(Dataset entries)
=== Section Start ===

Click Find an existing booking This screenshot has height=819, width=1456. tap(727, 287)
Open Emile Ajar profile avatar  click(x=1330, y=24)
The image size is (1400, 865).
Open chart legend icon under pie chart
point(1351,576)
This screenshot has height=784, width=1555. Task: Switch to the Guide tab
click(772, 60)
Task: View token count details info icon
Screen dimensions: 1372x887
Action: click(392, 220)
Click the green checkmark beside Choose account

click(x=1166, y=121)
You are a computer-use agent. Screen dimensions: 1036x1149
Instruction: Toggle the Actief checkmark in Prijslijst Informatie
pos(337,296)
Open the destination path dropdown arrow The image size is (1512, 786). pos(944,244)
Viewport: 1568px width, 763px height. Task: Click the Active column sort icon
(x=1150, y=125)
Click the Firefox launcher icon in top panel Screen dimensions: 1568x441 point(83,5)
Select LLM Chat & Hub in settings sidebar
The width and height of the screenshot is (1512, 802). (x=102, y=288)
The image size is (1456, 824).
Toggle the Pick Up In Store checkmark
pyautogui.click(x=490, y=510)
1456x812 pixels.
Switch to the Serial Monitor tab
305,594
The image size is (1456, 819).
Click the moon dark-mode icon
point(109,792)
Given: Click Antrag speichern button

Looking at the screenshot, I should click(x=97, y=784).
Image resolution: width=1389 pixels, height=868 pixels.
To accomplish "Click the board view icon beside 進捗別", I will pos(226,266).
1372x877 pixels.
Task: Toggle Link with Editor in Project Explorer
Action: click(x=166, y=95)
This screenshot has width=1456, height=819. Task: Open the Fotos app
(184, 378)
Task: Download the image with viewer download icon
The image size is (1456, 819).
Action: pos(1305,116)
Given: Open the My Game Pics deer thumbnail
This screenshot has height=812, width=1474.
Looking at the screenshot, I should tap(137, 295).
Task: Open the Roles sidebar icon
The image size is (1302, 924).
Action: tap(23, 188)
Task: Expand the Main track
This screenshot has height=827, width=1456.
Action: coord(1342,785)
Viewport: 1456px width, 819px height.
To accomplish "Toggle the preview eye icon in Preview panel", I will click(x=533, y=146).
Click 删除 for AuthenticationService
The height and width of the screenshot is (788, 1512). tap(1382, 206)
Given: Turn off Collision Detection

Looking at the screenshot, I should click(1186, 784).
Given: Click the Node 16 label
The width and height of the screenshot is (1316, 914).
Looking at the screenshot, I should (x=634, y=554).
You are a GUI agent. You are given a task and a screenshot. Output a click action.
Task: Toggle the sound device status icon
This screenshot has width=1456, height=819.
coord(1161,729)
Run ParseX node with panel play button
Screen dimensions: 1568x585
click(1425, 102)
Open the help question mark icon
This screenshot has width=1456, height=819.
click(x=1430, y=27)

=== Section End ===

Each record, exactly as written, is to be printed again.

** RESULT BELOW **
Click Find an existing booking This screenshot has height=819, width=1456. tap(727, 287)
Open Emile Ajar profile avatar  click(x=1330, y=24)
The image size is (1400, 865).
Open chart legend icon under pie chart
point(1351,576)
This screenshot has height=784, width=1555. Task: Switch to the Guide tab
click(772, 60)
Task: View token count details info icon
Screen dimensions: 1372x887
Action: click(392, 220)
Click the green checkmark beside Choose account

click(x=1166, y=121)
You are a computer-use agent. Screen dimensions: 1036x1149
Instruction: Toggle the Actief checkmark in Prijslijst Informatie
pos(337,296)
Open the destination path dropdown arrow The image size is (1512, 786). pos(944,244)
Viewport: 1568px width, 763px height. Task: Click the Active column sort icon
(x=1150, y=125)
Click the Firefox launcher icon in top panel Screen dimensions: 1568x441 point(83,5)
Select LLM Chat & Hub in settings sidebar
The width and height of the screenshot is (1512, 802). (x=102, y=288)
The image size is (1456, 824).
Toggle the Pick Up In Store checkmark
pyautogui.click(x=490, y=510)
1456x812 pixels.
Switch to the Serial Monitor tab
305,594
The image size is (1456, 819).
Click the moon dark-mode icon
point(109,792)
Given: Click Antrag speichern button

Looking at the screenshot, I should click(x=97, y=784).
Image resolution: width=1389 pixels, height=868 pixels.
To accomplish "Click the board view icon beside 進捗別", I will pos(226,266).
1372x877 pixels.
Task: Toggle Link with Editor in Project Explorer
Action: click(x=166, y=95)
This screenshot has width=1456, height=819. Task: Open the Fotos app
(184, 378)
Task: Download the image with viewer download icon
The image size is (1456, 819).
Action: pos(1305,116)
Given: Open the My Game Pics deer thumbnail
This screenshot has height=812, width=1474.
Looking at the screenshot, I should tap(137, 295).
Task: Open the Roles sidebar icon
The image size is (1302, 924).
Action: tap(23, 188)
Task: Expand the Main track
This screenshot has height=827, width=1456.
Action: coord(1342,785)
Viewport: 1456px width, 819px height.
To accomplish "Toggle the preview eye icon in Preview panel", I will click(x=533, y=146).
Click 删除 for AuthenticationService
The height and width of the screenshot is (788, 1512). tap(1382, 206)
Given: Turn off Collision Detection

Looking at the screenshot, I should click(1186, 784).
Given: Click the Node 16 label
The width and height of the screenshot is (1316, 914).
Looking at the screenshot, I should (x=634, y=554).
You are a GUI agent. You are given a task and a screenshot. Output a click action.
Task: Toggle the sound device status icon
This screenshot has width=1456, height=819.
coord(1161,729)
Run ParseX node with panel play button
Screen dimensions: 1568x585
click(1425, 102)
Open the help question mark icon
This screenshot has width=1456, height=819.
click(x=1430, y=27)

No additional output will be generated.